## Stored data:

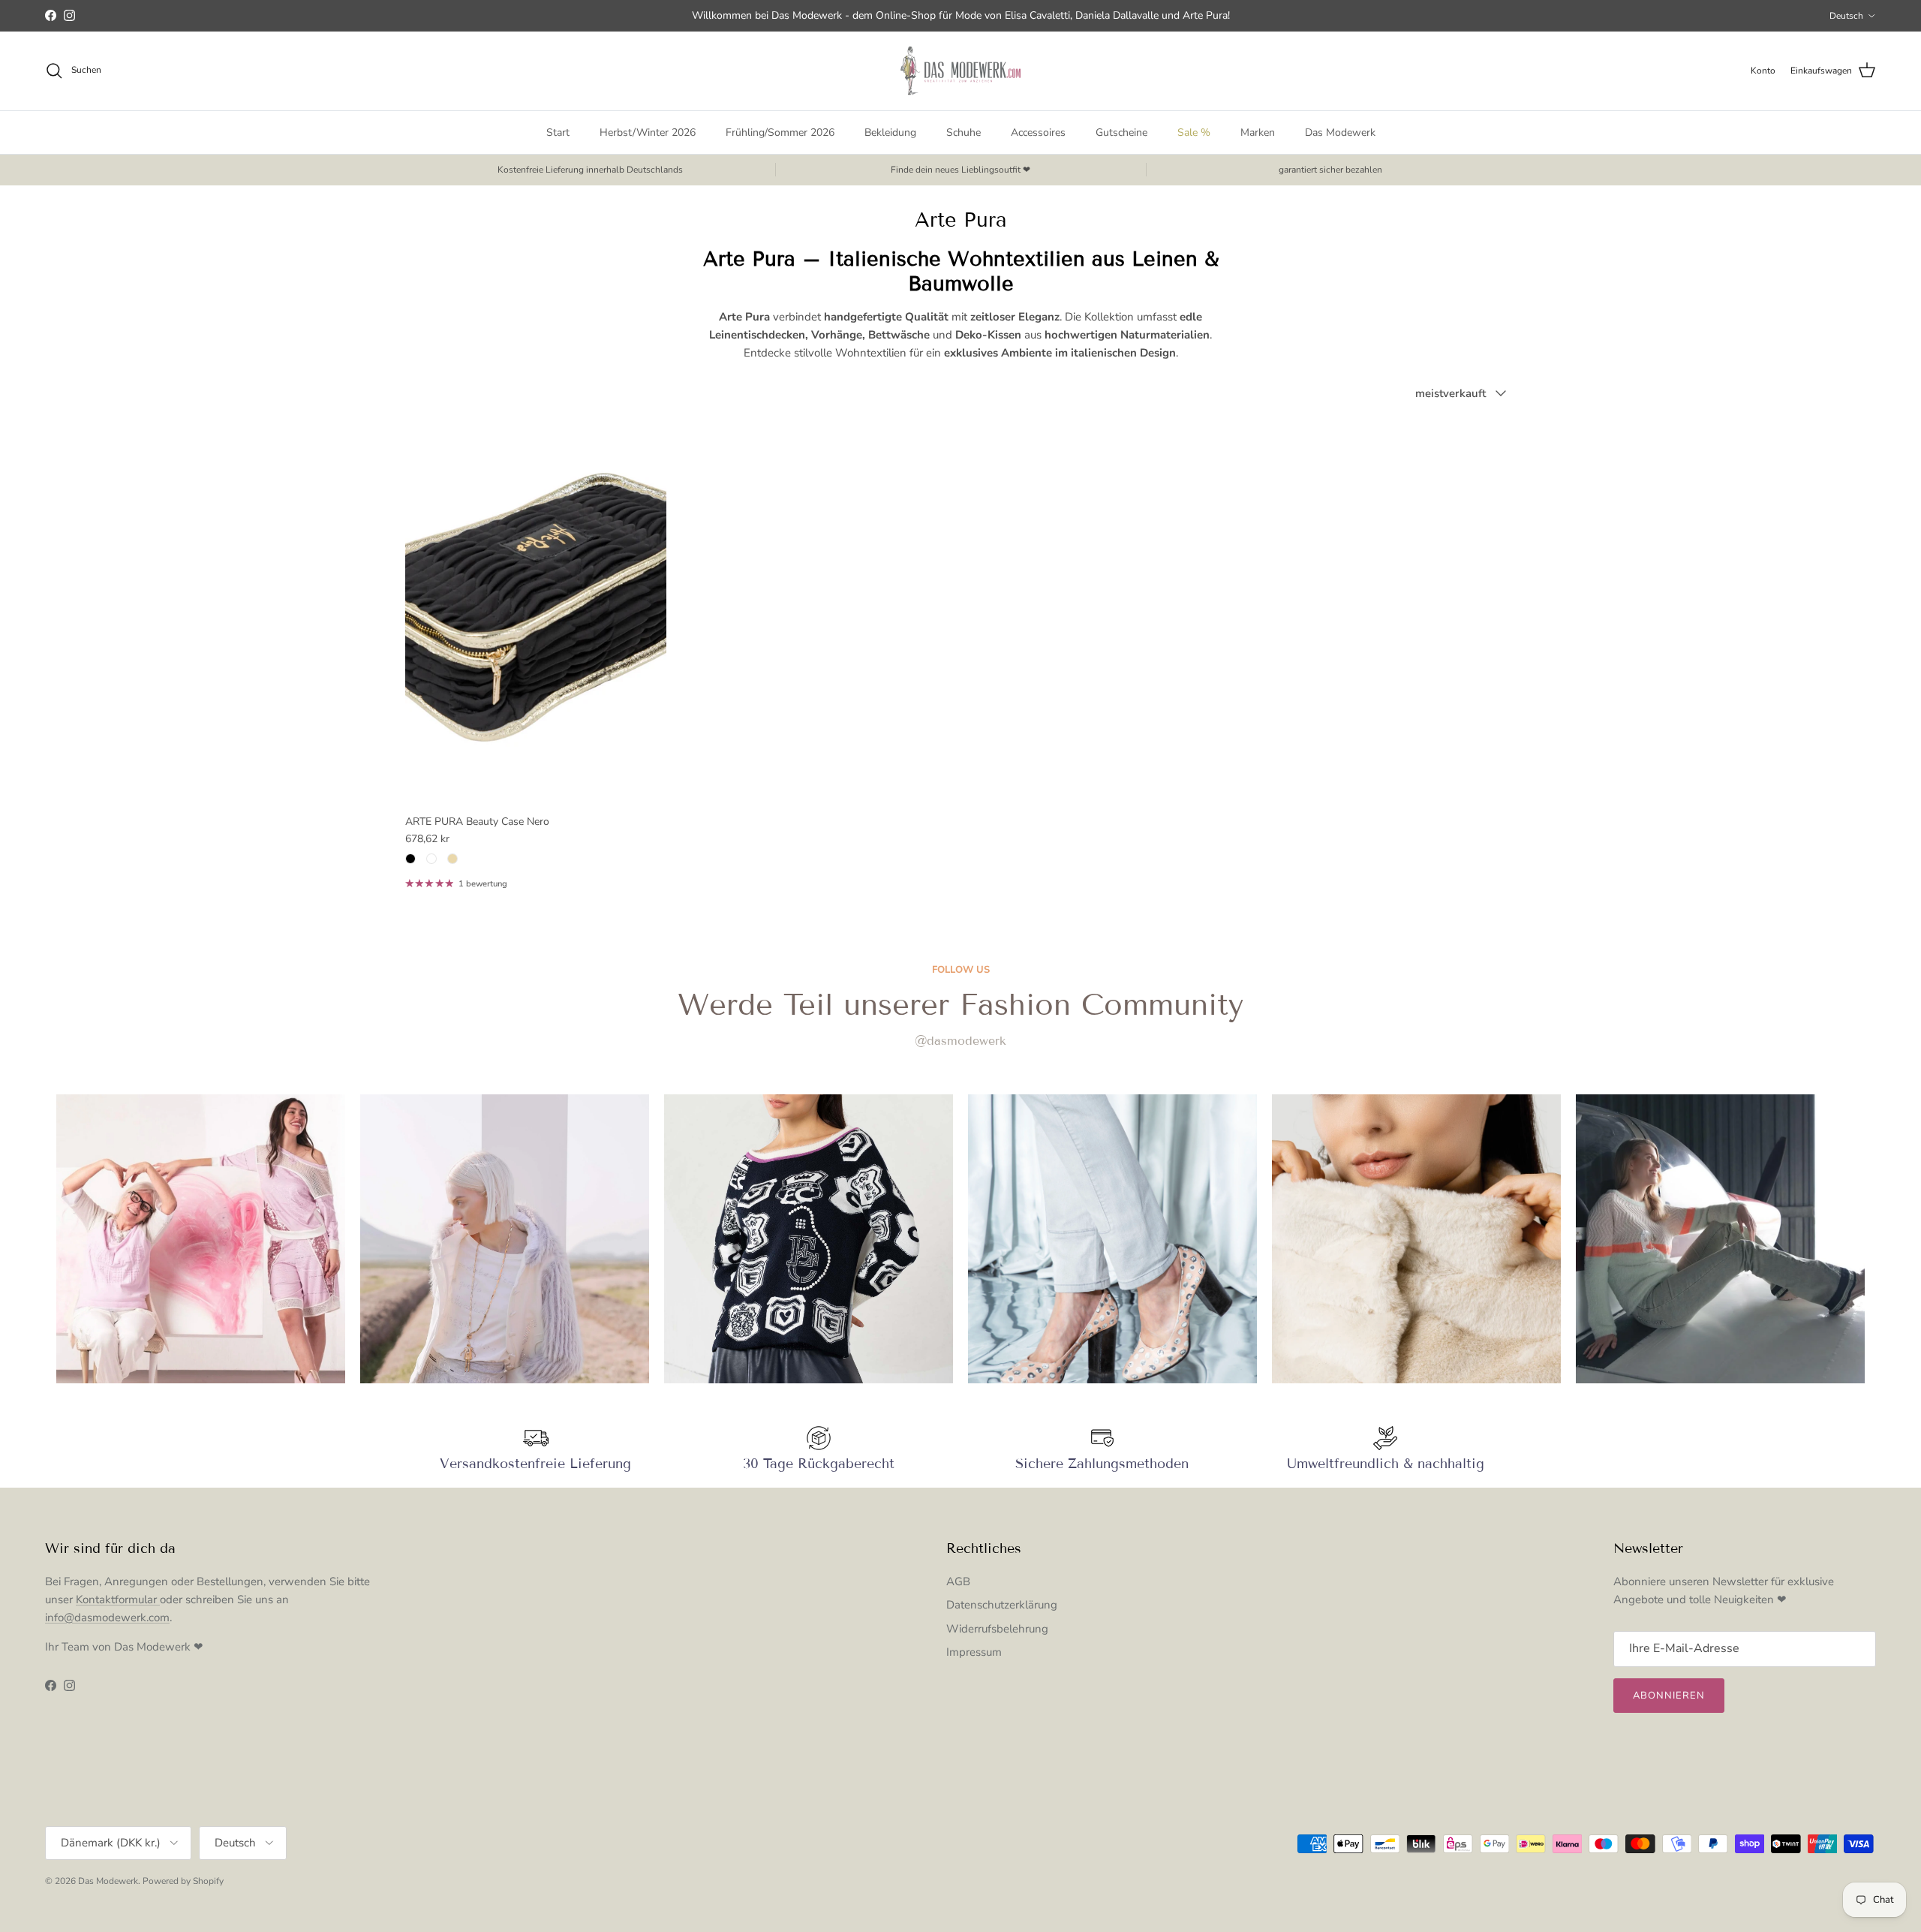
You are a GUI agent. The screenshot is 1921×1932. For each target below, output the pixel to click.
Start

--

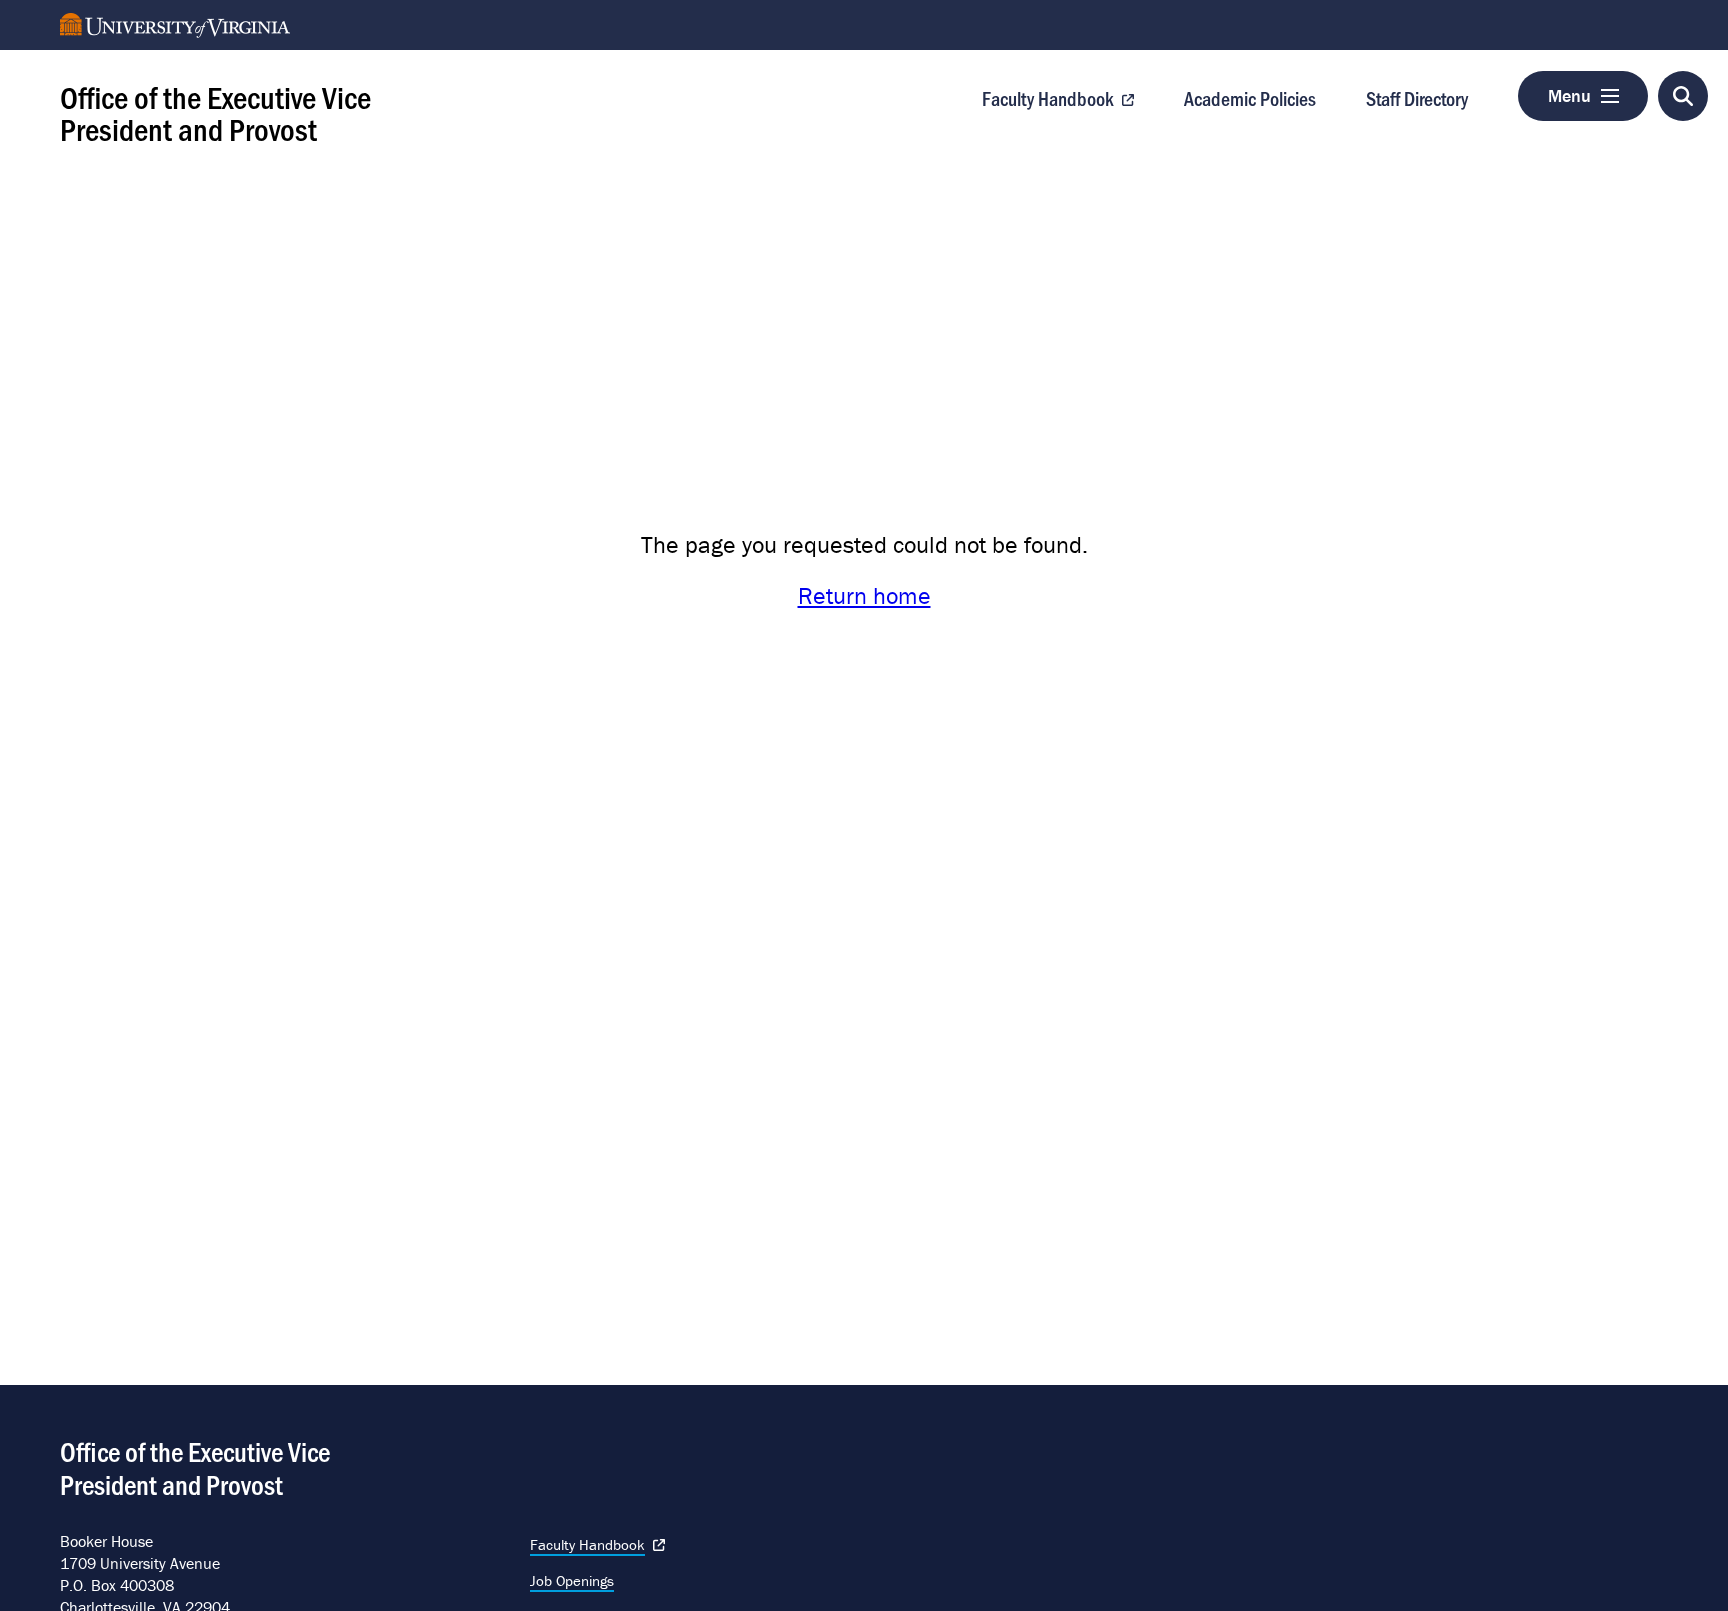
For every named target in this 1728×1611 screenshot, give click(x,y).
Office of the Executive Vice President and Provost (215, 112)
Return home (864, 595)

==

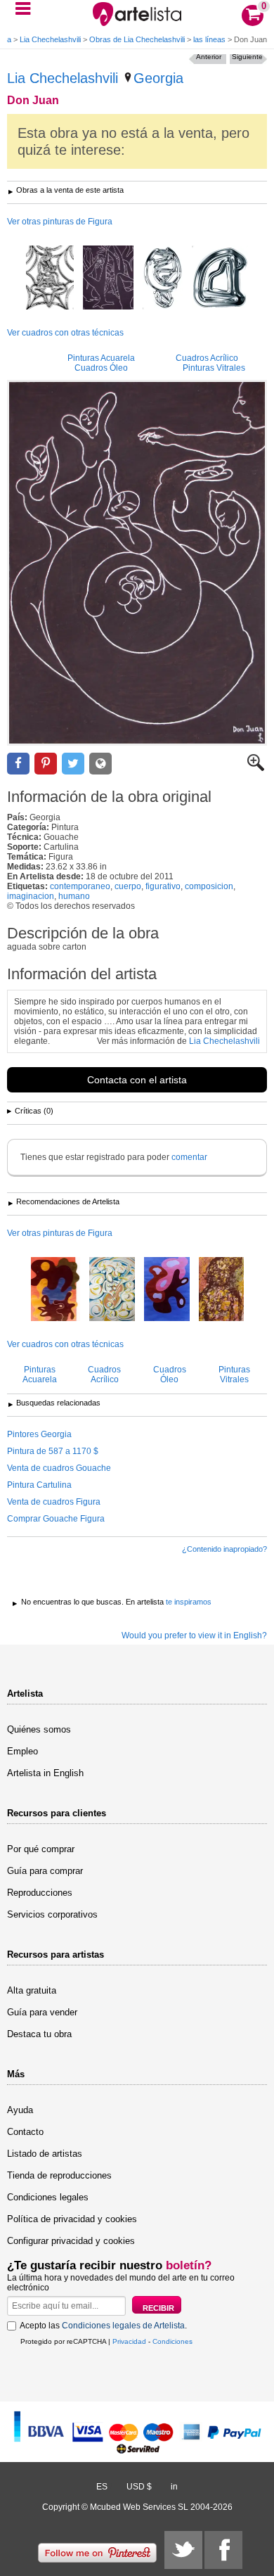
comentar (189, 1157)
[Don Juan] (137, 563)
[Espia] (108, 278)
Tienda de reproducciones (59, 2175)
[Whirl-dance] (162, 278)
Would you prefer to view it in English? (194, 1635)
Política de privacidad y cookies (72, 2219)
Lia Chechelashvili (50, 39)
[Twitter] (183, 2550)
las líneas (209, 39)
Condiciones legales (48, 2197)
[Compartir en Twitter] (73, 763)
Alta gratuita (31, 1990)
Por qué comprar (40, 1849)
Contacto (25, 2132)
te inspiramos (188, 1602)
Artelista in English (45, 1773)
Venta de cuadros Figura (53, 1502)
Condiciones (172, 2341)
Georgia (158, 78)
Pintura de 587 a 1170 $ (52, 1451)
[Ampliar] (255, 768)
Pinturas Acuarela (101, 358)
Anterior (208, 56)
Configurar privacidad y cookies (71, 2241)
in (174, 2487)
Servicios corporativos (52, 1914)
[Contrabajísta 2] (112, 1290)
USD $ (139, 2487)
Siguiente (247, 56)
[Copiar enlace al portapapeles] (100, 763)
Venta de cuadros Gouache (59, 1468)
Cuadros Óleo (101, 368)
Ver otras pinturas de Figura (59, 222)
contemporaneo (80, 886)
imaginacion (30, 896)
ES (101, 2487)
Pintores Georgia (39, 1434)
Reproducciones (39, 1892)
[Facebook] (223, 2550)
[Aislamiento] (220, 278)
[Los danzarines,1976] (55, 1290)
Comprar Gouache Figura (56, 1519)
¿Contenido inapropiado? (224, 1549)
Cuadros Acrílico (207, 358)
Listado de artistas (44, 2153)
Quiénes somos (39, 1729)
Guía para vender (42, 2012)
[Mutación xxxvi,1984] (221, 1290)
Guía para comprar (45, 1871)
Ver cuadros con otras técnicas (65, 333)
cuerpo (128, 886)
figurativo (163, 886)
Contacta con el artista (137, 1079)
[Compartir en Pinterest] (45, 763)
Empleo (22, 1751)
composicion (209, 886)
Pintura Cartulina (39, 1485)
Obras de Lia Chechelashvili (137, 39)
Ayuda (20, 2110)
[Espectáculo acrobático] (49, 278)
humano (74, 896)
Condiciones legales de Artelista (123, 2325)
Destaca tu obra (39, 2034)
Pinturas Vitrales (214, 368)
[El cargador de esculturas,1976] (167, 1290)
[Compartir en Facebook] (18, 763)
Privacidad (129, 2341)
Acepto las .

## Task directions:
Using only the data above, copy out the lines that include the word "Compartir".

## Exercise output:
[Compartir en Twitter] (73, 763)
[Compartir en Pinterest] (45, 763)
[Compartir en Facebook] (18, 763)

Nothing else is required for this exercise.